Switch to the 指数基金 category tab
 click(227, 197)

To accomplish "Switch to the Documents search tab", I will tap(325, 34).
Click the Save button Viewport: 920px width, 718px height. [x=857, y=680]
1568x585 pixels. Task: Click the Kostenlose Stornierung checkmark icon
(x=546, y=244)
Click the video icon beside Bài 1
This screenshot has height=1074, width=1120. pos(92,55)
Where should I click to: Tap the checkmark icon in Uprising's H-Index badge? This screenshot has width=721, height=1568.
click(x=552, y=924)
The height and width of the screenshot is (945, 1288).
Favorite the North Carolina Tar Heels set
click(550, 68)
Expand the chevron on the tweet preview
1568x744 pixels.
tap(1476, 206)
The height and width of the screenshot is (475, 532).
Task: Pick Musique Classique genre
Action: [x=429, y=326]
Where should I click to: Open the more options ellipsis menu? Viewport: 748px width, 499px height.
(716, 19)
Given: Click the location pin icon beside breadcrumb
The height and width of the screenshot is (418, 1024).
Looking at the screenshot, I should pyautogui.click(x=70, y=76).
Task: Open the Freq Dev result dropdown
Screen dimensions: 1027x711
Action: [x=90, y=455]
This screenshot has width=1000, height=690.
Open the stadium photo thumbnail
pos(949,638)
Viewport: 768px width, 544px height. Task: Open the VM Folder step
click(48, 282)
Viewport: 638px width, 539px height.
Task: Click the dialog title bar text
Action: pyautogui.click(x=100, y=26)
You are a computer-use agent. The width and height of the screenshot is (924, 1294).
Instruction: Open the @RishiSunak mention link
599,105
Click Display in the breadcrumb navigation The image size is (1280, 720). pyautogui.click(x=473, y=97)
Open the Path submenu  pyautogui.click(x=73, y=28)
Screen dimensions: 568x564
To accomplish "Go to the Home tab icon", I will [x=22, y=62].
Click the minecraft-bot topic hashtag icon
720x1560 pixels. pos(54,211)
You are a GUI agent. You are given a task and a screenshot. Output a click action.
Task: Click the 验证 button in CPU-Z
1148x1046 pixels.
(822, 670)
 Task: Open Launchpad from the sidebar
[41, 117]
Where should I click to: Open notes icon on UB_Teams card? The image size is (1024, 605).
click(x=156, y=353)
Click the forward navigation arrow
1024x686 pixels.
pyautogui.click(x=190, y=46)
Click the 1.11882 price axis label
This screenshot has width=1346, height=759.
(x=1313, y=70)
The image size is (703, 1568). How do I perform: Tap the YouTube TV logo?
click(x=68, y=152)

■ Work to be completed
Which lines in the records above contain the word "agent"? Return each of them.

■ Response
You are a computer-use agent. The width and height of the screenshot is (924, 1294).
You are a GUI agent. You are given a task and a screenshot. Output a click action.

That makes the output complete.